Materials provided:
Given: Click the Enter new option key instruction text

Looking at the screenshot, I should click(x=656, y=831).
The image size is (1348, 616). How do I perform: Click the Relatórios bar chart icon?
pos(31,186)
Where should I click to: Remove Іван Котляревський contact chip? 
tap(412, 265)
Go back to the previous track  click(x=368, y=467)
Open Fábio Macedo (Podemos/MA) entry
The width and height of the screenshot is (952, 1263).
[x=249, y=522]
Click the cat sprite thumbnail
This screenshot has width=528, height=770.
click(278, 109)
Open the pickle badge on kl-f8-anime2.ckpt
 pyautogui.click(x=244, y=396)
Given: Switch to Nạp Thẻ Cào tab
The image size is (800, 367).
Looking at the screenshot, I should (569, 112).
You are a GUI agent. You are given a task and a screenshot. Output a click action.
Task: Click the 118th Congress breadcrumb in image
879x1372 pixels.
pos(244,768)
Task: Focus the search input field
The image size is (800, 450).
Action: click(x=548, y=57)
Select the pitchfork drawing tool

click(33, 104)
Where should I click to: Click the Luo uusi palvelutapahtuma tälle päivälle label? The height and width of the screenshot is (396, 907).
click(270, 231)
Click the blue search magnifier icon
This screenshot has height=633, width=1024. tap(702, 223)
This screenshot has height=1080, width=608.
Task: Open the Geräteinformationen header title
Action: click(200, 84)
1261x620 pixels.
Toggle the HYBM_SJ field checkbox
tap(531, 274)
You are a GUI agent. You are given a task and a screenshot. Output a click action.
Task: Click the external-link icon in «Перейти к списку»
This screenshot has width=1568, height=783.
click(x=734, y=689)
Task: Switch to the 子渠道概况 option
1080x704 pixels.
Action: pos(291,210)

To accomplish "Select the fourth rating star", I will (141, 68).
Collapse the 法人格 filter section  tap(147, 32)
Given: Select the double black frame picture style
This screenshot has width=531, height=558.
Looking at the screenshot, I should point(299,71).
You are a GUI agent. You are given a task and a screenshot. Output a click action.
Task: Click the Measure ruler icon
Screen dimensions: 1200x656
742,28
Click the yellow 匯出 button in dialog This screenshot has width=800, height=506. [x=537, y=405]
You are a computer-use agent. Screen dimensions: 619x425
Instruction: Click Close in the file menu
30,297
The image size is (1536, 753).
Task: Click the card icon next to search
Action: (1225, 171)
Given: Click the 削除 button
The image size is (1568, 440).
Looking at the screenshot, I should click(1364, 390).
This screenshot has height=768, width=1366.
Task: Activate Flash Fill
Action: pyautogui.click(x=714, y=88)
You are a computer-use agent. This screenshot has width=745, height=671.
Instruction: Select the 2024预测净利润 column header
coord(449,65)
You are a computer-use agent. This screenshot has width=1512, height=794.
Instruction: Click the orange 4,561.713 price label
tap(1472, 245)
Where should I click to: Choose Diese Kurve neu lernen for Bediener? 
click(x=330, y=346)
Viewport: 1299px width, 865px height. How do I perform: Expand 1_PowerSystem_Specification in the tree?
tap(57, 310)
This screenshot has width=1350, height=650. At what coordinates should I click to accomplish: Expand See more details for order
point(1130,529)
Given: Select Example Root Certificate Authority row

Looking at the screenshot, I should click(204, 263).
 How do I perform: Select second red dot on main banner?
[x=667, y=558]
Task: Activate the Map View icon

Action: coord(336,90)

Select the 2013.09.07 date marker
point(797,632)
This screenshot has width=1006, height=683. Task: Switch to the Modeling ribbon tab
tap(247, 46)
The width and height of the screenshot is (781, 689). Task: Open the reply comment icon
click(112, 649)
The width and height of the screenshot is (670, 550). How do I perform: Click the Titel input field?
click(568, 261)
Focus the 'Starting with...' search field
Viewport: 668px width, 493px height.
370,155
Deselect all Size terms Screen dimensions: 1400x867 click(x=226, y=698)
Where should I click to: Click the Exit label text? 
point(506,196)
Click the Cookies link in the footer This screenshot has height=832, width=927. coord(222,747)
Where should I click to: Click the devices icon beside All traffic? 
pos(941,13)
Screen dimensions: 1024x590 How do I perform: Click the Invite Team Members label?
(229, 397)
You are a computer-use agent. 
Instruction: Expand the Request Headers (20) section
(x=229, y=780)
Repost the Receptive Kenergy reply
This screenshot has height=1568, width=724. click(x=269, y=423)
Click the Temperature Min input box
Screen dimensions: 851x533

What is needed:
Give back every line of the data exactly as it was written.

Response to the task:
Given: Click the Enter new option key instruction text

Looking at the screenshot, I should click(x=656, y=831).
The image size is (1348, 616). How do I perform: Click the Relatórios bar chart icon?
pos(31,186)
Where should I click to: Remove Іван Котляревський contact chip? 
tap(412, 265)
Go back to the previous track  click(x=368, y=467)
Open Fábio Macedo (Podemos/MA) entry
The width and height of the screenshot is (952, 1263).
[x=249, y=522]
Click the cat sprite thumbnail
This screenshot has width=528, height=770.
click(278, 109)
Open the pickle badge on kl-f8-anime2.ckpt
 pyautogui.click(x=244, y=396)
Given: Switch to Nạp Thẻ Cào tab
The image size is (800, 367).
Looking at the screenshot, I should (569, 112).
You are a GUI agent. You are given a task and a screenshot. Output a click action.
Task: Click the 118th Congress breadcrumb in image
879x1372 pixels.
pos(244,768)
Task: Focus the search input field
The image size is (800, 450).
Action: click(x=548, y=57)
Select the pitchfork drawing tool

click(33, 104)
Where should I click to: Click the Luo uusi palvelutapahtuma tälle päivälle label? The height and width of the screenshot is (396, 907).
click(270, 231)
Click the blue search magnifier icon
This screenshot has height=633, width=1024. tap(702, 223)
This screenshot has height=1080, width=608.
Task: Open the Geräteinformationen header title
Action: click(200, 84)
1261x620 pixels.
Toggle the HYBM_SJ field checkbox
tap(531, 274)
You are a GUI agent. You are given a task and a screenshot. Output a click action.
Task: Click the external-link icon in «Перейти к списку»
This screenshot has width=1568, height=783.
click(x=734, y=689)
Task: Switch to the 子渠道概况 option
1080x704 pixels.
Action: pos(291,210)

To accomplish "Select the fourth rating star", I will (141, 68).
Collapse the 法人格 filter section  tap(147, 32)
Given: Select the double black frame picture style
This screenshot has width=531, height=558.
Looking at the screenshot, I should point(299,71).
You are a GUI agent. You are given a task and a screenshot. Output a click action.
Task: Click the Measure ruler icon
Screen dimensions: 1200x656
742,28
Click the yellow 匯出 button in dialog This screenshot has width=800, height=506. [x=537, y=405]
You are a computer-use agent. Screen dimensions: 619x425
Instruction: Click Close in the file menu
30,297
The image size is (1536, 753).
Task: Click the card icon next to search
Action: (1225, 171)
Given: Click the 削除 button
The image size is (1568, 440).
Looking at the screenshot, I should click(1364, 390).
This screenshot has height=768, width=1366.
Task: Activate Flash Fill
Action: pyautogui.click(x=714, y=88)
You are a computer-use agent. This screenshot has width=745, height=671.
Instruction: Select the 2024预测净利润 column header
coord(449,65)
You are a computer-use agent. This screenshot has width=1512, height=794.
Instruction: Click the orange 4,561.713 price label
tap(1472, 245)
Where should I click to: Choose Diese Kurve neu lernen for Bediener? 
click(x=330, y=346)
Viewport: 1299px width, 865px height. How do I perform: Expand 1_PowerSystem_Specification in the tree?
tap(57, 310)
This screenshot has width=1350, height=650. At what coordinates should I click to accomplish: Expand See more details for order
point(1130,529)
Given: Select Example Root Certificate Authority row

Looking at the screenshot, I should click(204, 263).
 How do I perform: Select second red dot on main banner?
[x=667, y=558]
Task: Activate the Map View icon

Action: coord(336,90)

Select the 2013.09.07 date marker
point(797,632)
This screenshot has width=1006, height=683. Task: Switch to the Modeling ribbon tab
tap(247, 46)
The width and height of the screenshot is (781, 689). Task: Open the reply comment icon
click(112, 649)
The width and height of the screenshot is (670, 550). How do I perform: Click the Titel input field?
click(568, 261)
Focus the 'Starting with...' search field
Viewport: 668px width, 493px height.
370,155
Deselect all Size terms Screen dimensions: 1400x867 click(x=226, y=698)
Where should I click to: Click the Exit label text? 
point(506,196)
Click the Cookies link in the footer This screenshot has height=832, width=927. coord(222,747)
Where should I click to: Click the devices icon beside All traffic? 
pos(941,13)
Screen dimensions: 1024x590 How do I perform: Click the Invite Team Members label?
(229, 397)
You are a computer-use agent. 
Instruction: Expand the Request Headers (20) section
(x=229, y=780)
Repost the Receptive Kenergy reply
This screenshot has height=1568, width=724. click(x=269, y=423)
Click the Temperature Min input box
Screen dimensions: 851x533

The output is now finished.